EXERCISE BRIEF.
Repeat the records word for word, from the line containing "What do you" through the end of the records, both ends included. Leave the pictures out of your answer.

(Saved data entries)

_ _ _

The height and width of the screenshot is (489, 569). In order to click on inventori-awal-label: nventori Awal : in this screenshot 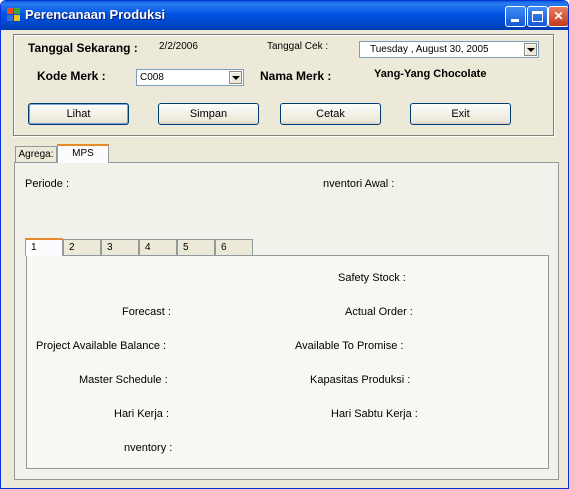, I will do `click(359, 184)`.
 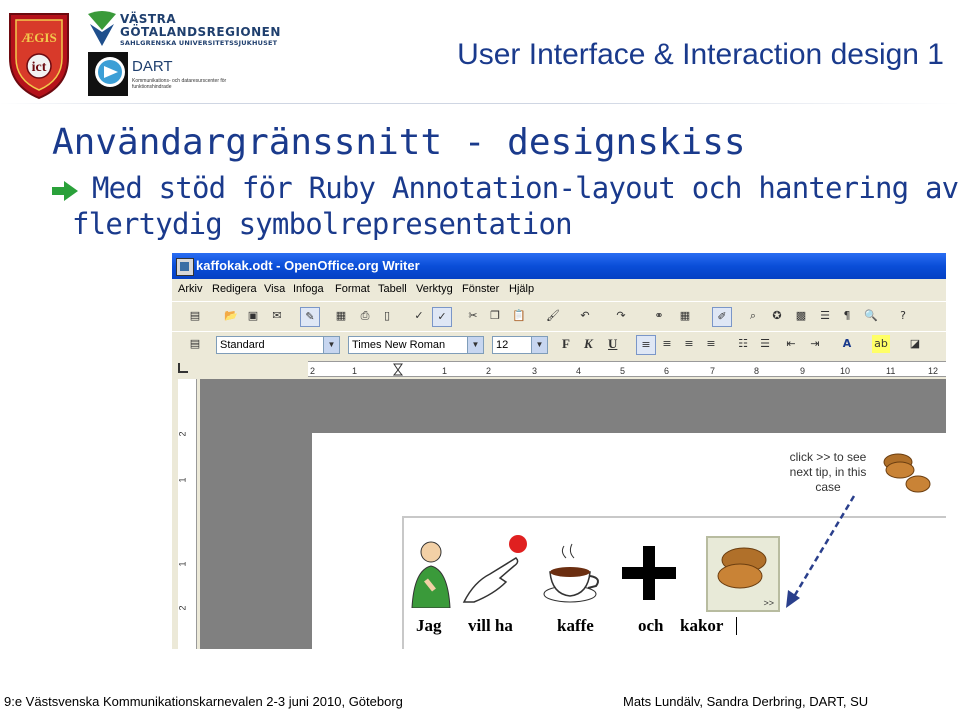 What do you see at coordinates (40, 68) in the screenshot?
I see `svg-text: ict` at bounding box center [40, 68].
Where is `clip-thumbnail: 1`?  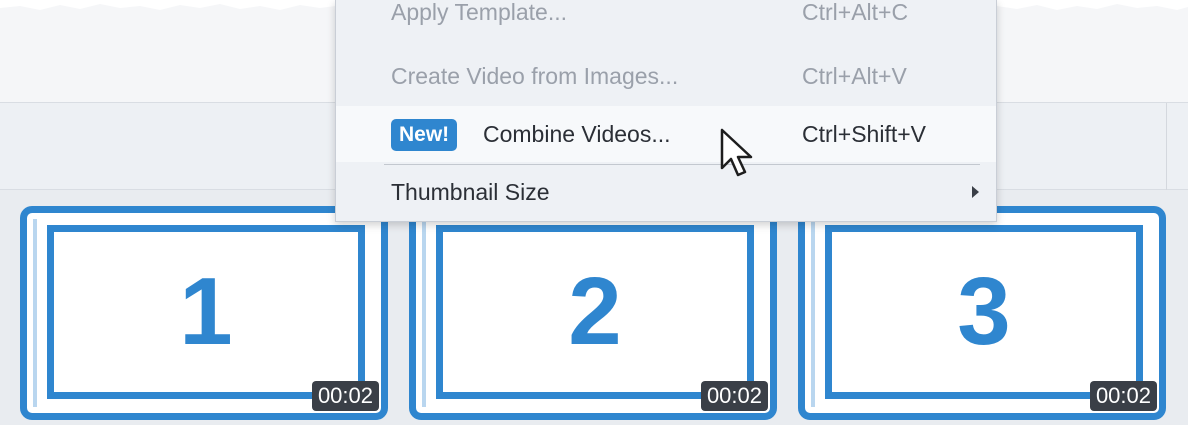
clip-thumbnail: 1 is located at coordinates (206, 312).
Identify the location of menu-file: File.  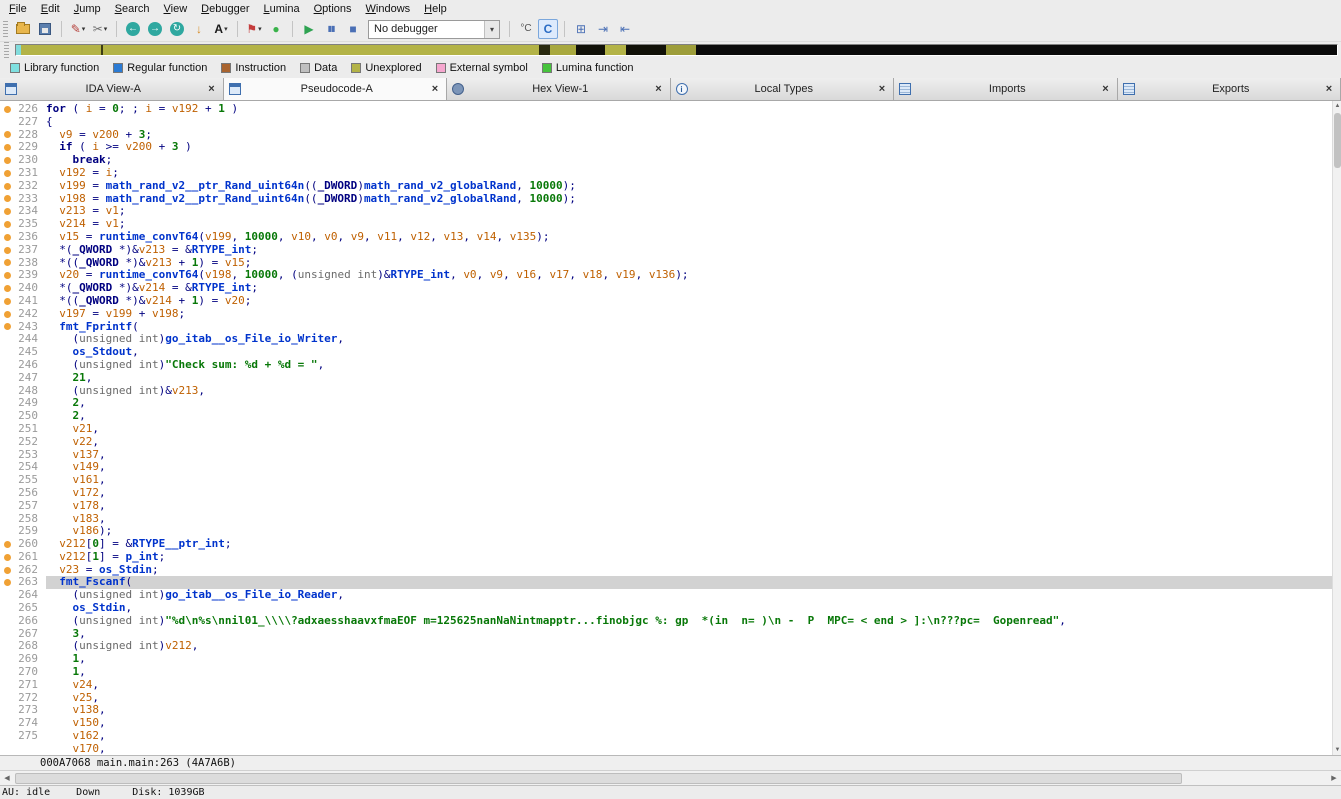
(18, 9).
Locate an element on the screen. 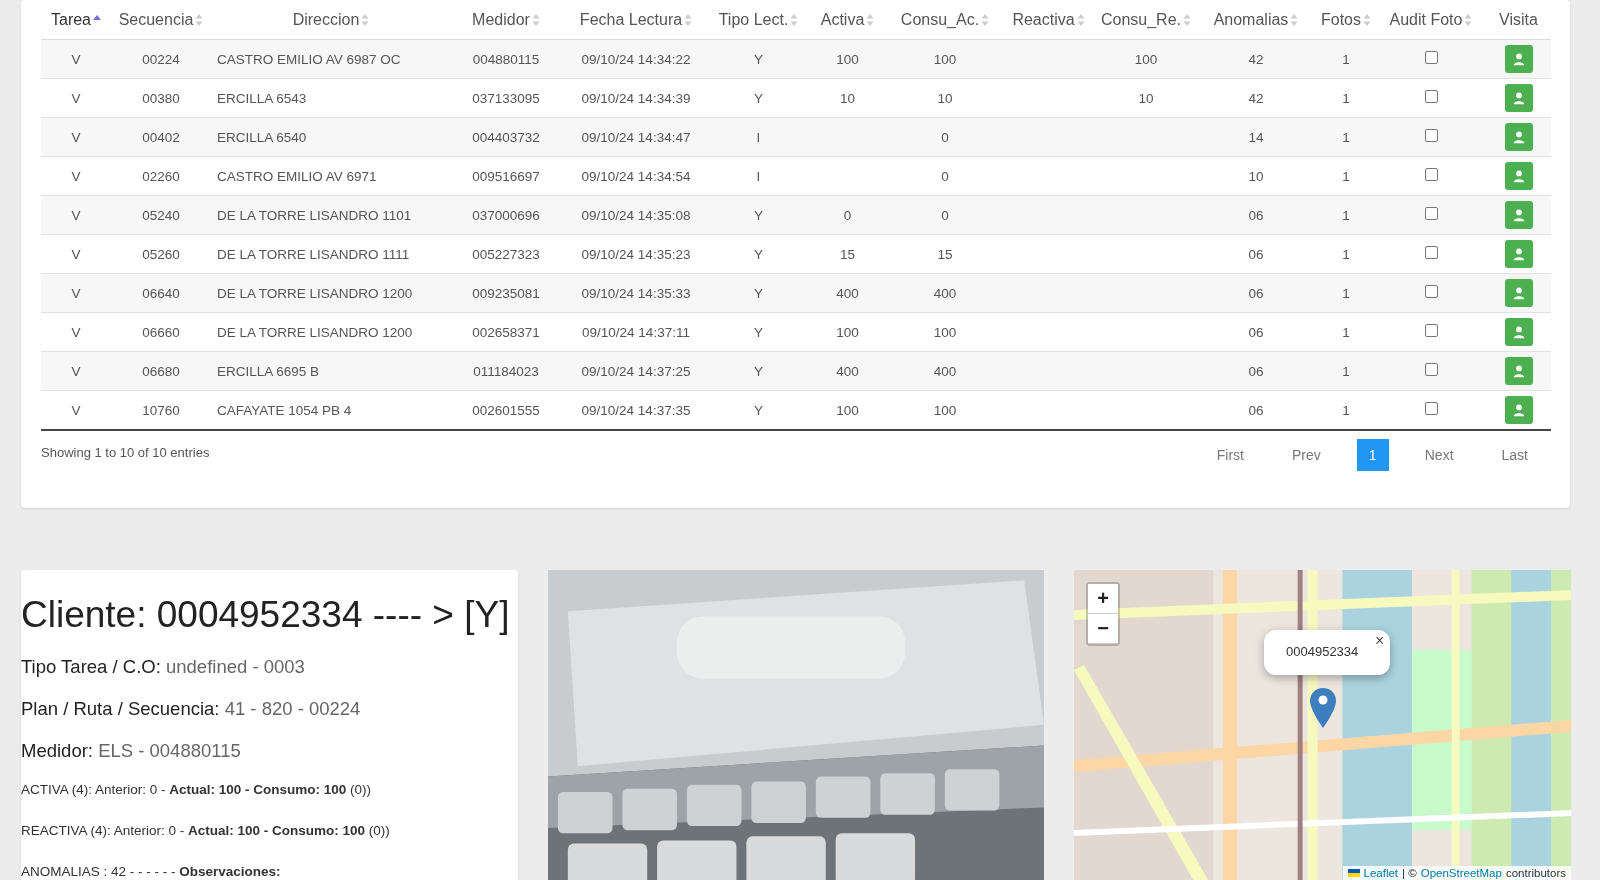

_ _ _

TASK ANSWER.
  What do you see at coordinates (40, 68) in the screenshot?
I see `svg-text: ict` at bounding box center [40, 68].
Where is `clip-thumbnail: 1`?  
clip-thumbnail: 1 is located at coordinates (206, 312).
Identify the location of menu-file: File.  
(18, 9).
Locate an element on the screen. 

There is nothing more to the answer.